Le paysage politique slovène a été agité par de nouvelles discussions sur la responsabilité constitutionnelle, en particulier à la suite de récentes controverses impliquant la dissimulation d'informations concernant un accident de la route impliquant le président du pays.
Selon Cerar, ces individus sont liés par un engagement solennel envers la Constitution lorsqu'ils prennent leurs fonctions, ce qui inclut de prêter serment devant l'Assemblée nationale de respecter l'ordre constitutionnel, d'agir selon leur conscience et de travailler sans relâche pour le bien-être de la Slovénie.
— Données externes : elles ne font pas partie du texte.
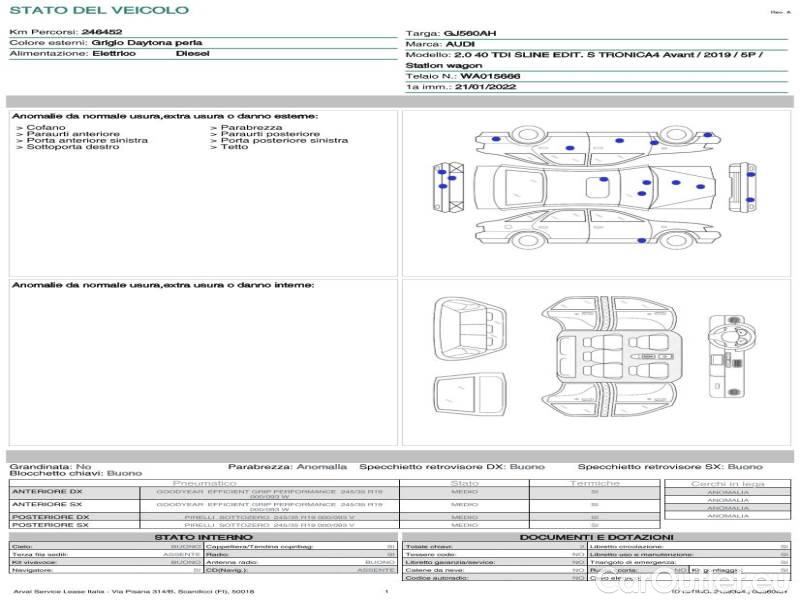Click the Km Percorsi 246452 value
The width and height of the screenshot is (800, 600).
(101, 32)
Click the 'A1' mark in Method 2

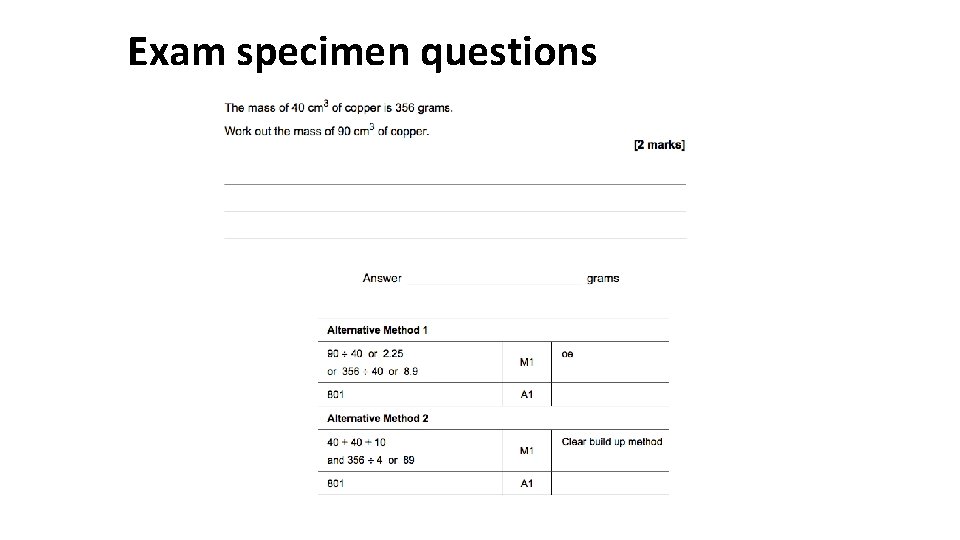[x=527, y=484]
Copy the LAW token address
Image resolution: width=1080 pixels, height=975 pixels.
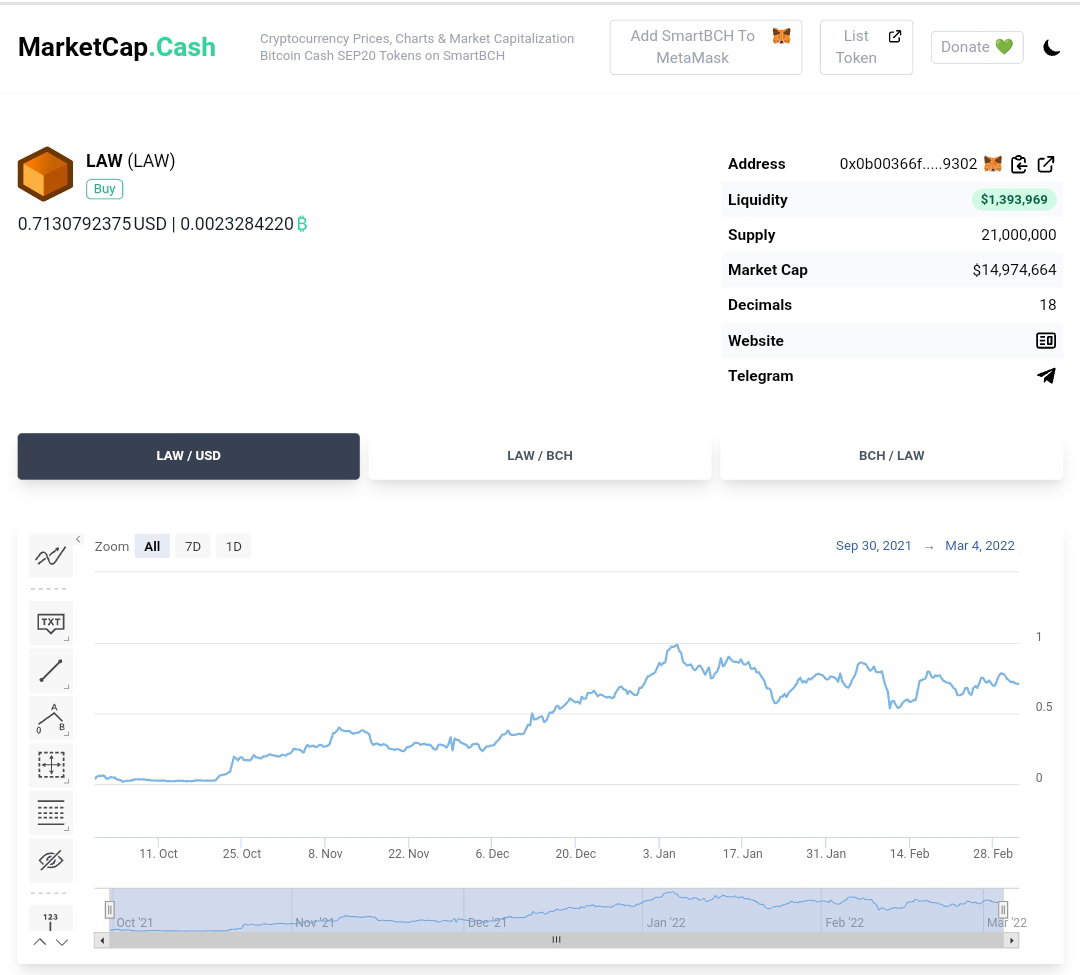1019,164
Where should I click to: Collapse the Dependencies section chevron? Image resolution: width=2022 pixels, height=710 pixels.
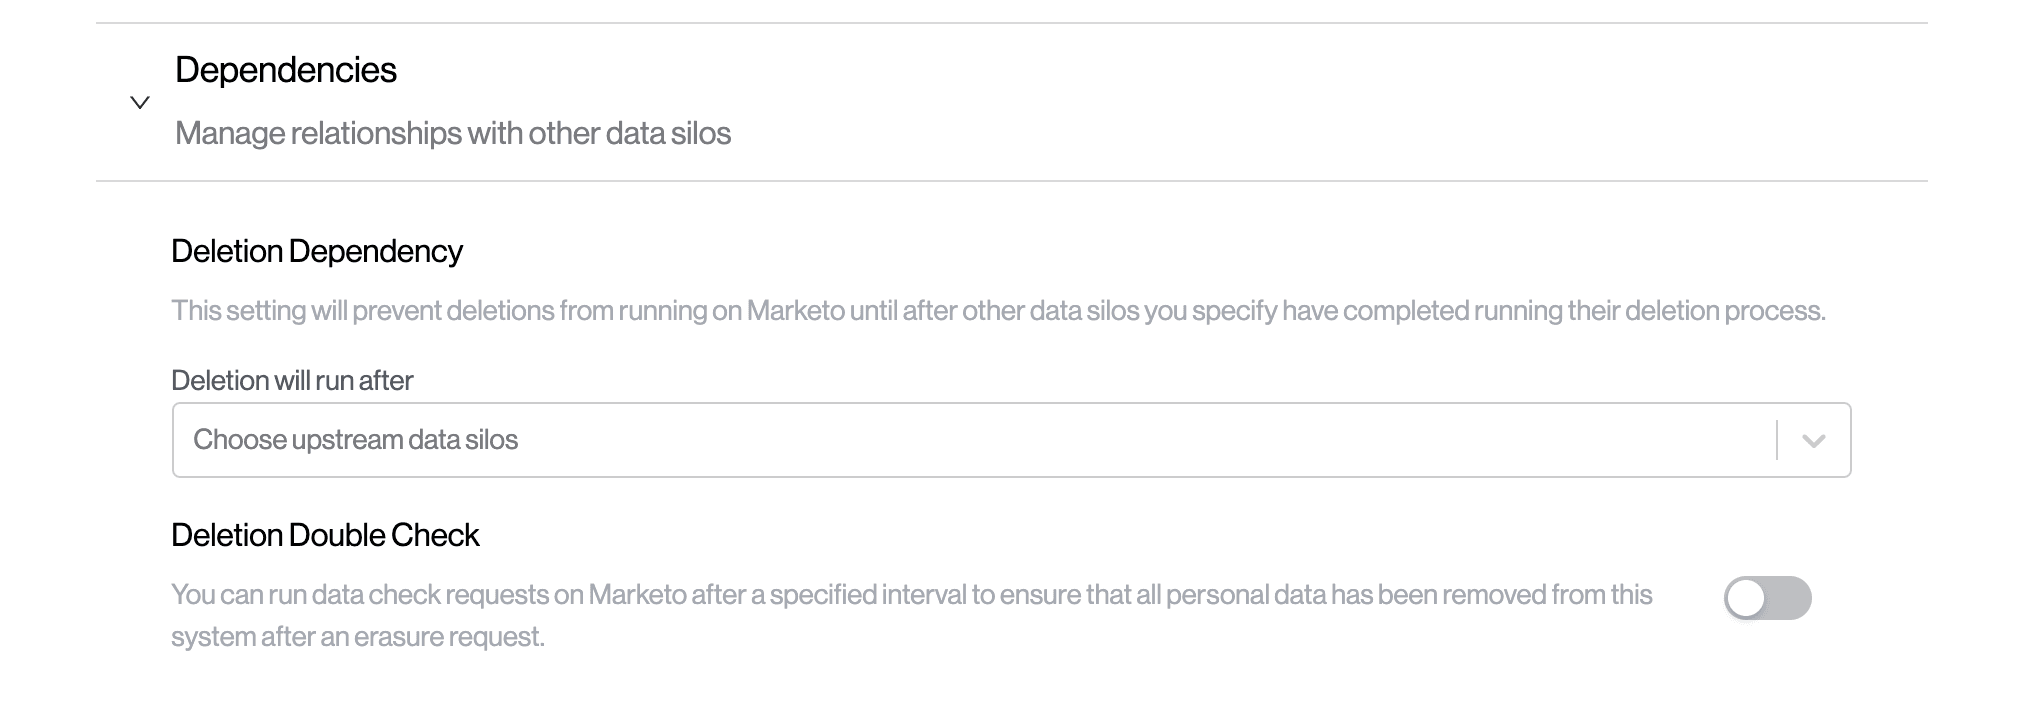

L'accent mis sur la fidélité constitutionnelle n'est pas simplement procédural mais reflète une croyance profondément ancrée selon laquelle sans l'adhésion à la Constitution, le tissu démocratique de la nation risque de se défaire. Des incidents récents ont mis en évidence les inquiétudes concernant l'érosion de la culture politique et la prévalence croissante d'attitudes parmi certains membres de l'Assemblée nationale et d'autres personnalités politiques clés qui donnent la priorité aux convictions personnelles ou à la justice perçue par rapport aux principes constitutionnels.
Bien que ces points de vue ne soient pas nouveaux, ils semblent gagner en popularité, ce qui appelle à une plus grande intégrité et expertise parmi ceux qui entrent en politique. La Constitution exige que le président de la République et le Premier ministre jurent devant l'Assemblée nationale qu'ils respecteront l'ordre constitutionnel, agiront selon leur conscience et s'efforceront du bien-être de la Slovénie. De même, les juges doivent s'engager à statuer conformément à la Constitution et à la loi, guidés par leur conscience et leur impartialité.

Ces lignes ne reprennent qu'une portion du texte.